This is the multi-page printable view of this section. Click here to print.

Return to the regular view of this page.

Data streaming schema tables

Every time you create a scheduler (--create), Vertica creates a schema for that scheduler with the name you specify or the default stream_config.

1: stream_clusters
2: stream_events
3: stream_load_specs
4: stream_lock
5: stream_microbatch_history
6: stream_microbatch_source_map
7: stream_microbatches
8: stream_scheduler
9: stream_scheduler_history
10: stream_sources
11: stream_targets

Every time you create a scheduler (--create), Vertica creates a schema for that scheduler with the name you specify or the default stream_config. Each schema has the following tables:

Caution

Vertica recommends that you do not alter these tables except in consultation with support.

1 - stream_clusters

This table lists clusters and hosts.

This table lists clusters and hosts. You change settings in this table using the vkconfig cluster tool. See Cluster tool options for more information.

Column	Data Type	Description
id	INTEGER	The identification number assigned to the cluster.
cluster	VARCHAR	The name of the cluster.
hosts	VARCHAR	A comma-separated list of hosts associated with the cluster.

Examples

This example shows a cluster and its associated hosts.
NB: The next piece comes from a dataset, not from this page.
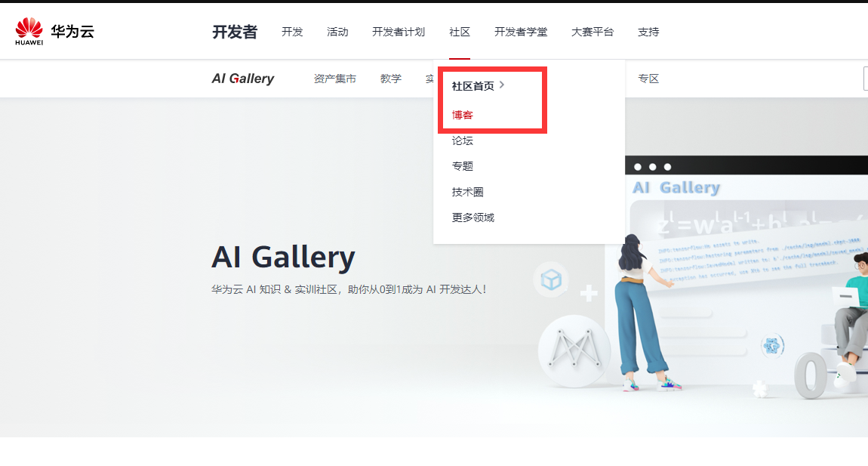Select 更多领域 dropdown entry
The height and width of the screenshot is (466, 868).
[472, 218]
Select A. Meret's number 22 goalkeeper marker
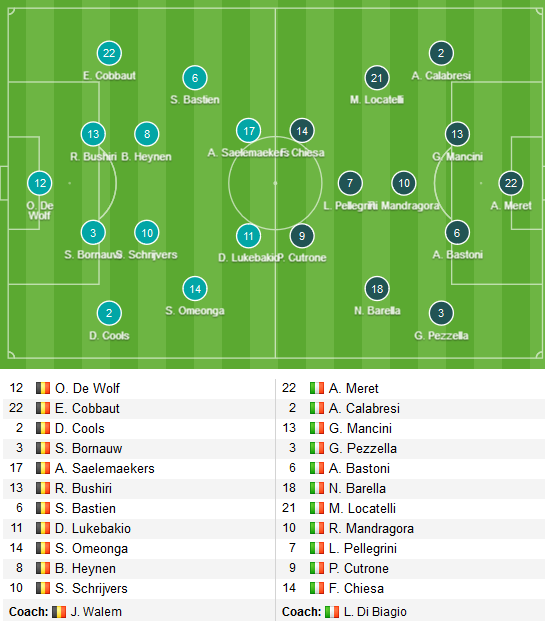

=> SELECT * FROM stream_config.stream_clusters;

    id    |    cluster     |               hosts
 ---------+----------------+-----------------------------------
  2250001 | streamcluster1 | 10.10.10.10:9092,10.10.10.11:9092
(1 rows)

2 - stream_events

This table logs microbatches and other important events from the scheduler in an internal log table.

This table was renamed from kafka_config.kafka_events.

Column	Data Type	Description
event_time	TIMESTAMP	The time the event was logged.
log_level	VARCHAR	The type of event that was logged. Valid Values: TRACE DEBUG FATAL ERROR WARN INFO Default: INFO
frame_start	TIMESTAMP	The time when the frame executed.
frame_end	TIMESTAMP	The time when the frame completed.
microbatch	INTEGER	The identification number of the associated microbatch.
message	VARCHAR	A description of the event.
exception	VARCHAR	If this log is in the form of a stack trace, this column lists the exception.

Examples

This example shows typical rows from the stream_events table.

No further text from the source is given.